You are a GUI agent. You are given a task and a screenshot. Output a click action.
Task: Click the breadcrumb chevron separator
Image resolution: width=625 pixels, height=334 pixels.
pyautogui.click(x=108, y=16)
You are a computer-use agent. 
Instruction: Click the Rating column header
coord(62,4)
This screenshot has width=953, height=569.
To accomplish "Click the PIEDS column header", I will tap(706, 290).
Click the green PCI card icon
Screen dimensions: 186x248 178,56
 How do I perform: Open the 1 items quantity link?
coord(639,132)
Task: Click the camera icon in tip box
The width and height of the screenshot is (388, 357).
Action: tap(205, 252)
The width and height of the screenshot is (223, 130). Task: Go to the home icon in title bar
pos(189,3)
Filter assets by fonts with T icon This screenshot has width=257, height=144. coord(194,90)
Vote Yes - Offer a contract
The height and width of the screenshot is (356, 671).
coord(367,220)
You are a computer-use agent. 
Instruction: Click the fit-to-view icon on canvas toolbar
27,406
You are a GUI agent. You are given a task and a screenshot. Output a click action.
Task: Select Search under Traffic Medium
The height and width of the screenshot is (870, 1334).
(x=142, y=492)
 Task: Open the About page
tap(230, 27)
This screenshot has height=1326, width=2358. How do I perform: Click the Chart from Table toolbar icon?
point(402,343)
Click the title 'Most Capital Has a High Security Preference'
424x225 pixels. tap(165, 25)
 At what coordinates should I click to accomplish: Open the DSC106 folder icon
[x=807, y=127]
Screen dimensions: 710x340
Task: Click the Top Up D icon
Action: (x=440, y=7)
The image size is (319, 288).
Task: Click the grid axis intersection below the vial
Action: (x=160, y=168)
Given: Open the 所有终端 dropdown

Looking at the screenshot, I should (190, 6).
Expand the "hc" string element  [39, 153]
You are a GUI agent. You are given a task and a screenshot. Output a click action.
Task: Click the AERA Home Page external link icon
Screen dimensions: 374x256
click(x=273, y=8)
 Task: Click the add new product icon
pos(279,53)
··········
> SHORT TASK: Rewrite all of the lines above with every occurrence of "GUI agent" replaced by "desktop automation agent", leaving everything else unchanged.

> COMPLETED EXERCISE:
You are a desktop automation agent. You are given a task and a screenshot. Output a click action.
Task: Click the breadcrumb chevron separator
Image resolution: width=625 pixels, height=334 pixels.
pyautogui.click(x=108, y=16)
You are a computer-use agent. 
Instruction: Click the Rating column header
coord(62,4)
This screenshot has width=953, height=569.
To accomplish "Click the PIEDS column header", I will tap(706, 290).
Click the green PCI card icon
Screen dimensions: 186x248 178,56
 How do I perform: Open the 1 items quantity link?
coord(639,132)
Task: Click the camera icon in tip box
The width and height of the screenshot is (388, 357).
Action: tap(205, 252)
The width and height of the screenshot is (223, 130). Task: Go to the home icon in title bar
pos(189,3)
Filter assets by fonts with T icon This screenshot has width=257, height=144. coord(194,90)
Vote Yes - Offer a contract
The height and width of the screenshot is (356, 671).
coord(367,220)
You are a computer-use agent. 
Instruction: Click the fit-to-view icon on canvas toolbar
27,406
You are a desktop automation agent. You are given a task and a screenshot. Output a click action.
Task: Select Search under Traffic Medium
The height and width of the screenshot is (870, 1334).
(x=142, y=492)
 Task: Open the About page
tap(230, 27)
This screenshot has height=1326, width=2358. How do I perform: Click the Chart from Table toolbar icon?
point(402,343)
Click the title 'Most Capital Has a High Security Preference'
424x225 pixels. tap(165, 25)
 At what coordinates should I click to accomplish: Open the DSC106 folder icon
[x=807, y=127]
Screen dimensions: 710x340
Task: Click the Top Up D icon
Action: (x=440, y=7)
The image size is (319, 288).
Task: Click the grid axis intersection below the vial
Action: (x=160, y=168)
Given: Open the 所有终端 dropdown

Looking at the screenshot, I should (190, 6).
Expand the "hc" string element  [39, 153]
You are a desktop automation agent. You are given a task and a screenshot. Output a click action.
Task: Click the AERA Home Page external link icon
Screen dimensions: 374x256
click(x=273, y=8)
 Task: Click the add new product icon
pos(279,53)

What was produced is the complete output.